(Basada en reflexiones del P. Guillermo Mariani)

Estas palabras de Jesús se dan en el contexto del diálogo que tiene con Nicodemo, un fariseo que representa al consejo, que creía que la salvación se daba por la observancia de la ley (entiéndase ley mosaica). Por otros hechos y palabras de Jesús sabemos que dicha ley se había vaciado de sentido, tergiversada y manoseada, casi que se vivía del recuerdo fijado y no se la interpretaba.

Jesús cuestiona dicha comprensión y vivencia sujeta a esas normas religiosas. Aprovecha el interés de Nicodemo, que va de noche a verlo, para explicar cuál es el camino de la salvación y su origen: Dios es puro amor y su intención es salvar, es comunicar una vida que supere la muerte; y es el mismo Jesús, el enviado, la imagen de Dios y su proyecto.

Y la invitación es creer en Él para tener vida; pero aquí creer es amar: la fe es expresión de amor, es correspondencia al amor recibido de Dios. El que no cree se condena a sí mismo, porque la incredulidad se cierra al don del amor, esto tanto para con Dios como para quienes viven a su lado. La incredulidad tiene la careta de la desconfianza por miedo, del egoísmo por no querer perder nada, del corazón de piedra por no saber o no querer amar con todo: esa persona se condena a sí misma a una eterna soledad ahora y a futuro, porque no se da cuenta de lo que se pierde, justamente de la alegría plena y eterna.

La fuerza del amor  (creer) es aquella que no tiene límites en su alcance e intensidad, es un olvido de sí por el bien de la otra persona. También es recuperación de lo querido y valioso, más que recuerdo es memoria, es cuidado y compañía, es sacrificio y dolor, es compartir y es estar, es consejo – perdón y corrección fraterna, es entrega y riesgo, es resistencia y perseverancia, es alegría plena y la gozosa contemplación de lo bueno, es el tiempo bien ocupado, es la caricia y el hombro bien firme para poder apoyarse, es el abrazo fuerte y la mano tendida, son los pasos por el sendero de la verdad y la justicia. Ese es el amor que Dios nos ha dado en Jesús. Y esa es la fuerza del amor que transforma, libera, salva. Ese es el verdadero amor. ¿Dónde está la fuerza del amor? ¿En quiénes ven o reconocen la fuerza del amor?

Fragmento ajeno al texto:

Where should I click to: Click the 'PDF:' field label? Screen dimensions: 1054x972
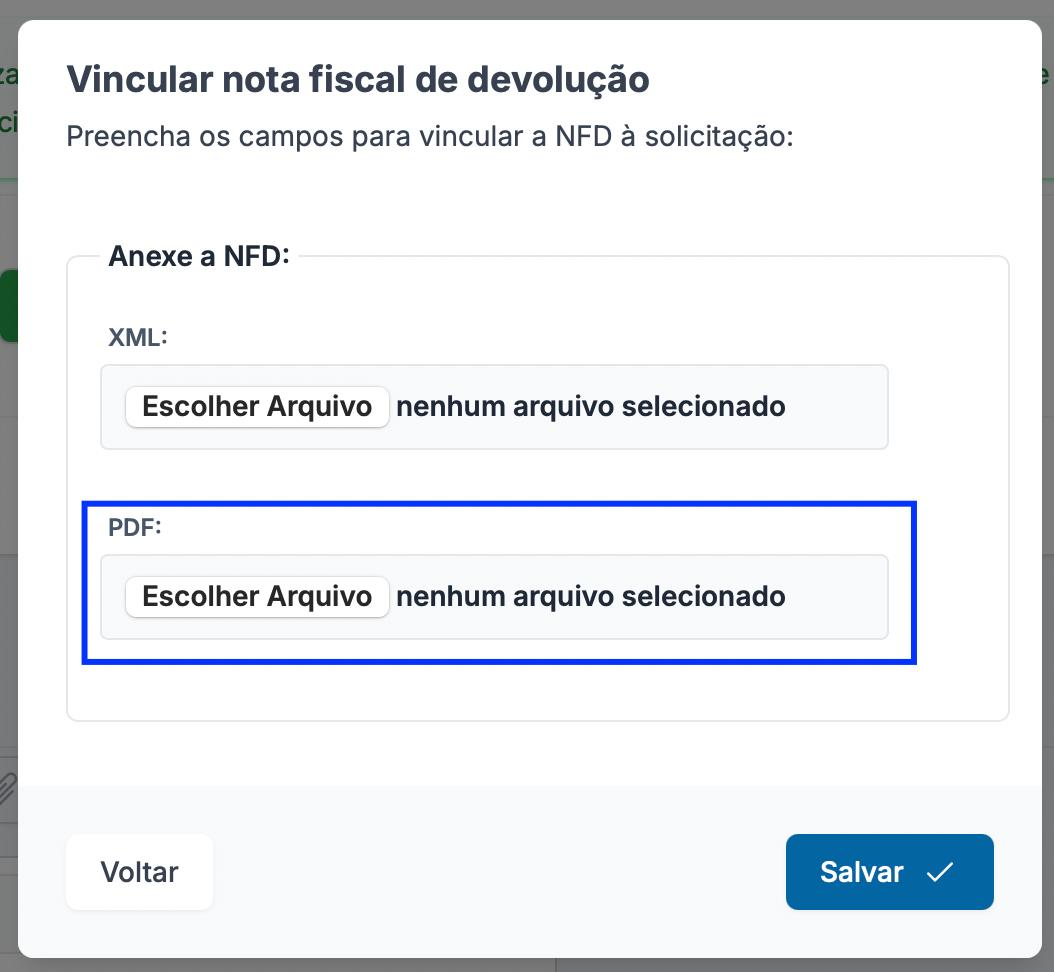tap(134, 527)
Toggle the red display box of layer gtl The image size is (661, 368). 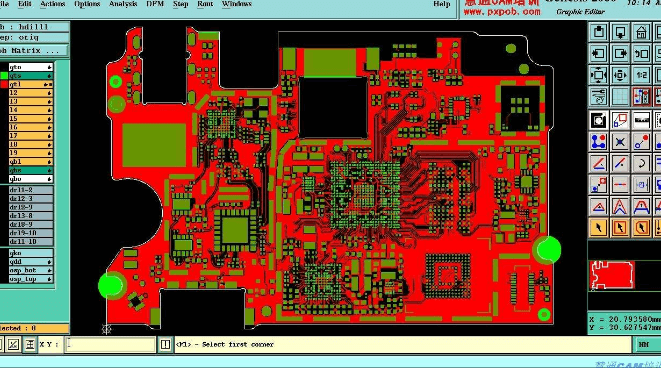coord(4,84)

Aunque el amor es y será siempre un misterio, ya sea por su origen, por la profundidad y la amplitud de los espacios que abarca, por la intimidad de las reacciones que provoca, por la gratificación que remedia las tragedias de la soledad, por la profundidad de las motivaciones con que impulsa las acciones más increíbles, podemos vivirlo o ser testigos del mismo. El amor no se esconde en ningún resquicio o parcialidad del ser humano. Lo abarca todo en sí mismo y en sus relaciones con todo el entorno.

Hoy celebramos a un Dios Trinidad, un misterio que se ha planteado como incomprensible, pero en las tres personas distintas (Padre – Hijo y Espíritu Santo) Dios ha manifestado una presencia constante en su Creación y en su Historia. La Trinidad no es, por lo tanto, una realidad completamente inalcanzable para nosotros, sino que es el misterio del amor. Del amor que no hace falta comprender sino vivir, y que muchas veces se vive sin comprender. Porque es cierto aquello de que el corazón tiene razones que la razón no comprende.

Esta compañía en nuestras huellas por la vida es la que vence las soledades de nuestro mundo. Hay soledades estructurales como las que provoca el progreso que parece brindar oportunidades, pero tiene sus puertas absolutamente clausuradas para much@s creando necesidades reales y artificiales. Y también las que llegan por haber recorrido caminos sin sentido, de felicidades inmediatas pero inalcanzables o  no duraderas.

Nosotros también somos imagen de Dios y creemos en su proyecto de vida que salva. Si el motivo de la presencia de Dios en nuestras vidas es por amor…..el motivo de nuestras vidas ¿es por amor a los demás?… En este caso, hagamos que las soledades sin sentido desaparezcan con amores con sentido.